-- start Source passage --
I am trying to move this thread to email-sig@python.org since the underlying issue is in the email package. Further, since as of Mailman 2.1.12, we no longer install a Mailman specific version of the email package, it really has to be addressed in the email package.
Stephen J. Turnbull wrote:
Correct.
The RFC (8|28|53)22 limits are MUST BE <= 998 and SHOULD BE <= 78. RFC 2047 seems to want to impose stricter limits on encoded words, but unfortunately does not use the defined terms MUST and SHOULD. Section 2 says in part:
An 'encoded-word' may not be more than 75 characters long, including 'charset', 'encoding', 'encoded-text', and delimiters. If it is desirable to encode more text than will fit in an 'encoded-word' of 75 characters, multiple 'encoded-word's (separated by CRLF SPACE) may be used.
While there is no limit to the length of a multiple-line header field, each line of a header field that contains one or more 'encoded-word's is limited to 76 characters.
so it is not clear whether these are 'recommendations' or 'requirements'. In any case, email.header.decode_header() is not enforcing any limits so we are being generous in what we accept in this respect.
I fully agree. There is a regexp (ecre) in email/header.py that ends with the lookahead assertion "(?=[ \t]|$)". Even in "strict mode", I think the lookahead needs to accept ")" as well as space and tab, but I think by default, it should just be removed.
I agree here too, and note that some MUAs (all three I tried including mutt and Thunderbird) decode the original header as intended.
-- Mark Sapiro <mark@msapiro.net> The highway is for gamblers, San Francisco Bay Area, California better use your sense - B. Dylan

Kālis Repsons wrote:
Confirmations are sent with
Precedence: bulk
which may be part of the problem, but I just tested a confirmation to a gmail.com address and it went to the inbox. As far as I know, I have no special spam whitelisting in effect on this gmail account.
-- end Source passage --
-- start Provided information --
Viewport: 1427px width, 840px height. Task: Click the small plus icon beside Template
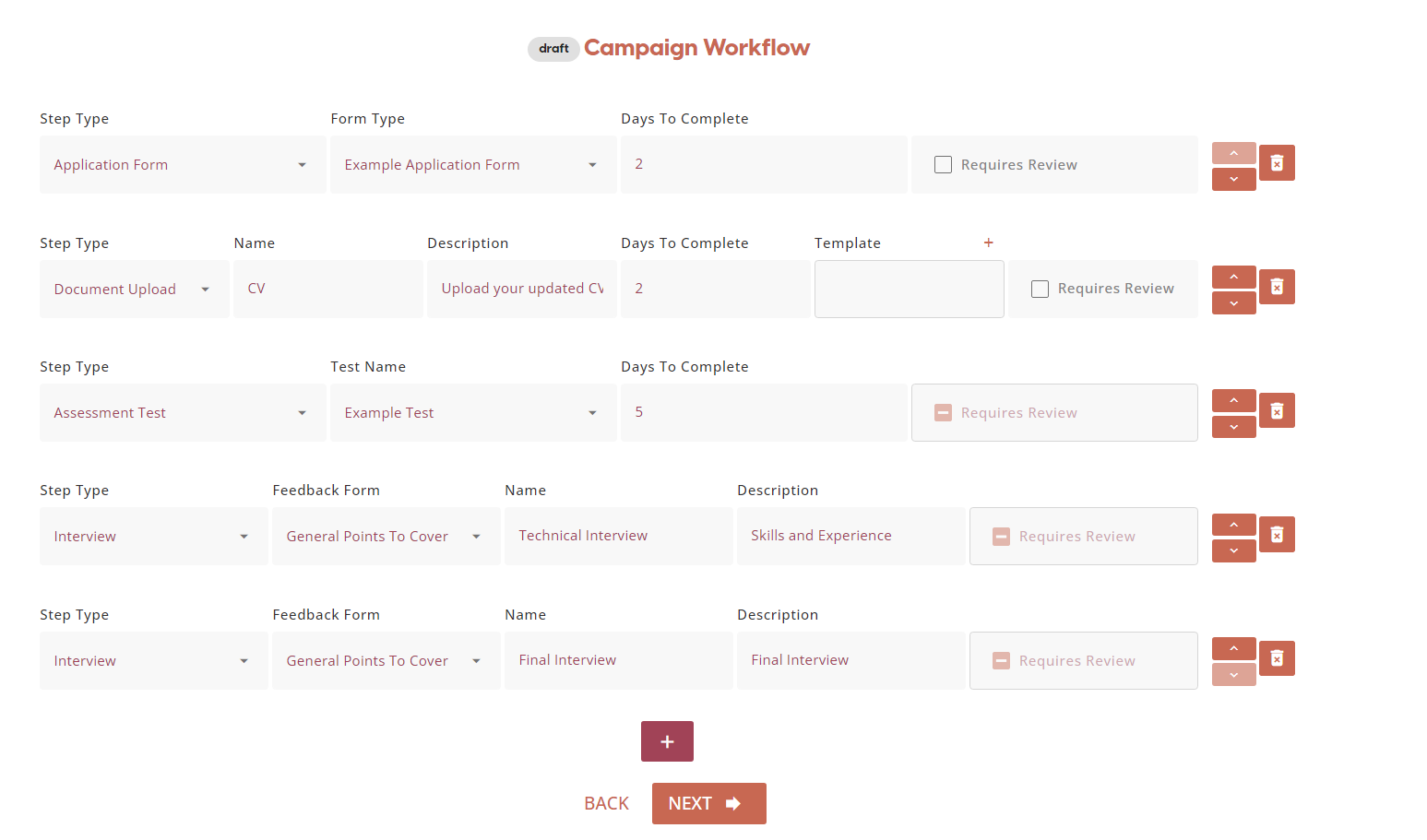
-- end Provided information --
-- start Provided information --
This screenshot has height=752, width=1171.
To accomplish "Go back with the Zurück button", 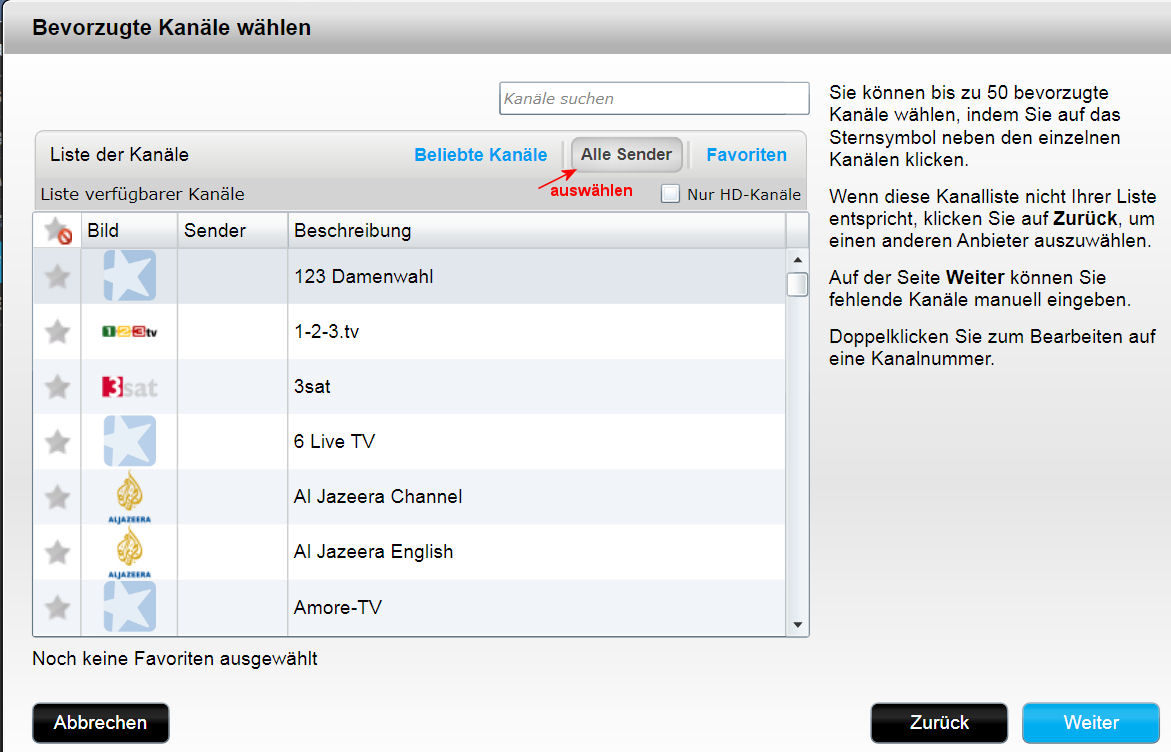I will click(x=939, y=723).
-- end Provided information --
» Exercise
Can you quote the whole mailing-list excerpt above, word for word?

» Finished answer
I am trying to move this thread to email-sig@python.org since the underlying issue is in the email package. Further, since as of Mailman 2.1.12, we no longer install a Mailman specific version of the email package, it really has to be addressed in the email package.
Stephen J. Turnbull wrote:
Correct.
The RFC (8|28|53)22 limits are MUST BE <= 998 and SHOULD BE <= 78. RFC 2047 seems to want to impose stricter limits on encoded words, but unfortunately does not use the defined terms MUST and SHOULD. Section 2 says in part:
An 'encoded-word' may not be more than 75 characters long, including 'charset', 'encoding', 'encoded-text', and delimiters. If it is desirable to encode more text than will fit in an 'encoded-word' of 75 characters, multiple 'encoded-word's (separated by CRLF SPACE) may be used.
While there is no limit to the length of a multiple-line header field, each line of a header field that contains one or more 'encoded-word's is limited to 76 characters.
so it is not clear whether these are 'recommendations' or 'requirements'. In any case, email.header.decode_header() is not enforcing any limits so we are being generous in what we accept in this respect.
I fully agree. There is a regexp (ecre) in email/header.py that ends with the lookahead assertion "(?=[ \t]|$)". Even in "strict mode", I think the lookahead needs to accept ")" as well as space and tab, but I think by default, it should just be removed.
I agree here too, and note that some MUAs (all three I tried including mutt and Thunderbird) decode the original header as intended.
-- Mark Sapiro <mark@msapiro.net> The highway is for gamblers, San Francisco Bay Area, California better use your sense - B. Dylan

Kālis Repsons wrote:
Confirmations are sent with
Precedence: bulk
which may be part of the problem, but I just tested a confirmation to a gmail.com address and it went to the inbox. As far as I know, I have no special spam whitelisting in effect on this gmail account.